Notre regard sur la communication de l’exécutif sur l’affaire Benalla
L’intervention d’Emmanuel Macron devant les parlementaires de la République en Marche le 24 juillet constituera à l’évidence un épisode essentiel du feuilleton qu’est devenue l’affaire Benalla. Elle marque un tournant dans la communication de l’exécutif sur celle-ci et contribuera, comme les précédents à en faire un cas à étudier dans les facultés. Pour y faire référence comme l’exemple de ce qu’il faut faire ou ne faut pas faire ! L’illustration aussi, que, dans des situations de crise, les actions engagées pour les surmonter contribuent souvent à les aggraver.
Face à la révélation par le journal Le Monde le 18 juillet de l’identité de l’homme filmé le 1er mai, place de la Contrescarpe, en train de frapper un manifestant à terre, une vidéo déjà vue 120 000 fois un mois et demi plus tard, l’exécutif avait deux stratégies :
– celle de « l’aveu » : réagir immédiatement, prendre la parole pour déclarer inacceptable le comportement du chargé de mission et en tirer les conséquences à l’égard de ceux qui, ayant géré le dossier, ont proposé une simple sanction de quinze jours de suspension pour des actes aussi graves, avec l’espoir d’arrêter ainsi la polémique avant qu’elle ne soit devenue une affaire d’Etat,
– celle de « l’édredon » ou du déni : se contenter de quelques dénégations « molles » et attendre que cela se passe, qu’un autre sujet chasse celui-ci.

**Extrait source**
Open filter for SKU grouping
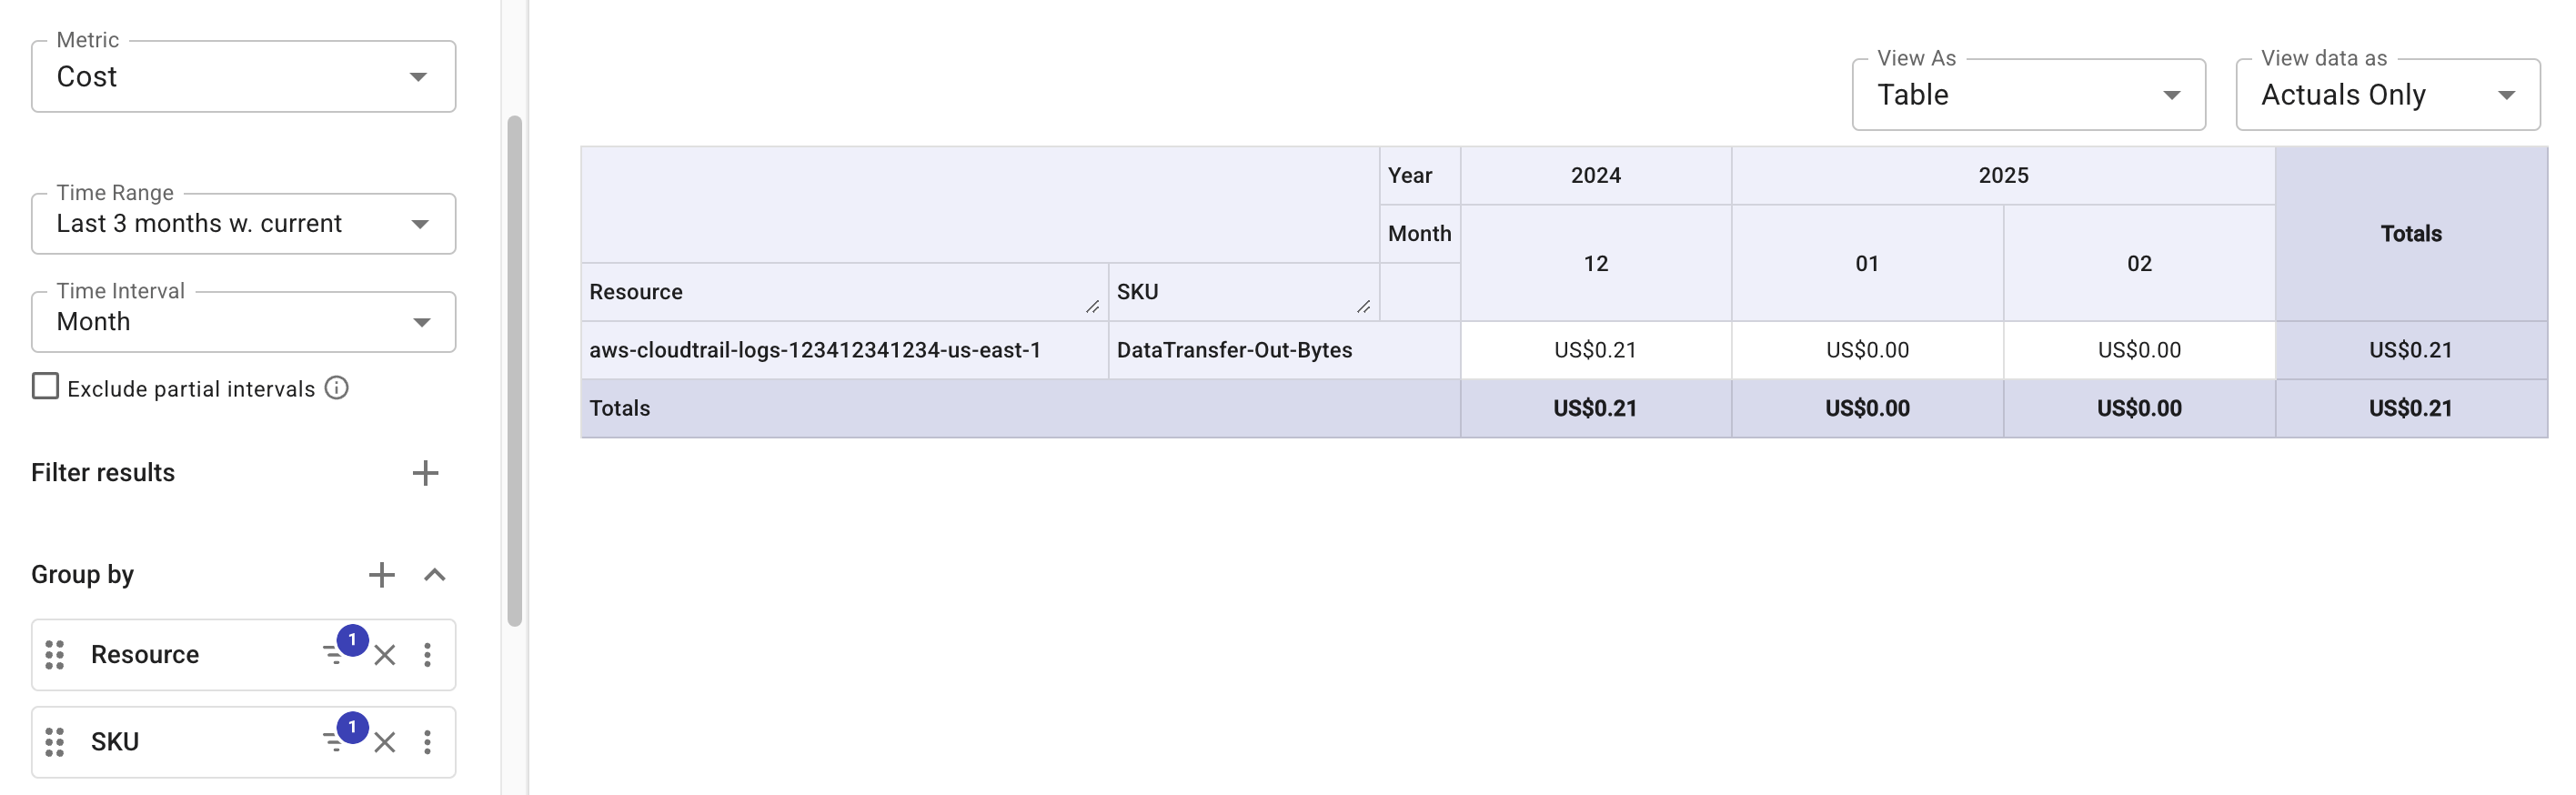The width and height of the screenshot is (2576, 795). 334,742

**À faire**
A. Répondez à ces questions sur le texte consacré à l'affaire Benalla :
(i) À quelle date Emmanuel Macron s'est-il exprimé devant les parlementaires de la République en Marche ?
(ii) Quel journal a révélé l'identité de l'homme filmé place de la Contrescarpe ?
(iii) Quelle sanction avait été proposée pour les actes du chargé de mission ?
B. Recopiez le passage du texte consacré à l'affaire Benalla qui commence à « Face à la révélation » et se termine à « sujet chasse celui-ci. ».
C. Rédigez la suite du texte consacré à l'affaire Benalla, à partir de sa dernière phrase.
Les données n'entrent pas en compte ici.

**Réponses**
A.
(i) Le 24 juillet.
(ii) Le Monde.
(iii) Quinze jours de suspension.

B.
Face à la révélation par le journal Le Monde le 18 juillet de l’identité de l’homme filmé le 1er mai, place de la Contrescarpe, en train de frapper un manifestant à terre, une vidéo déjà vue 120 000 fois un mois et demi plus tard, l’exécutif avait deux stratégies :
– celle de « l’aveu » : réagir immédiatement, prendre la parole pour déclarer inacceptable le comportement du chargé de mission et en tirer les conséquences à l’égard de ceux qui, ayant géré le dossier, ont proposé une simple sanction de quinze jours de suspension pour des actes aussi graves, avec l’espoir d’arrêter ainsi la polémique avant qu’elle ne soit devenue une affaire d’Etat,
– celle de « l’édredon » ou du déni : se contenter de quelques dénégations « molles » et attendre que cela se passe, qu’un autre sujet chasse celui-ci.

C.
C’est manifestement la deuxième voie qui, choisie dans un premier temps par l’Elysée, a été mise en œuvre dans des conditions d’improvisation évidentes et a conduit l’exécutif dans une impasse dont il a du mal à sortir.
Dans l’article publié par Le Monde, le directeur de cabinet du Président confirme et les faits et la sanction infligée. Le lendemain, c’est au porte-parole de l’Elysée de monter au front pour souligner la gravité de cette sanction « la plus grave jamais prononcée contre un chargé de mission de la Présidence ». Et de préciser que les attributions d’Alexandre Benalla ont été modifiées et restreintes à des tâches administratives et à la préparation des manifestations à l’intérieur du Palais.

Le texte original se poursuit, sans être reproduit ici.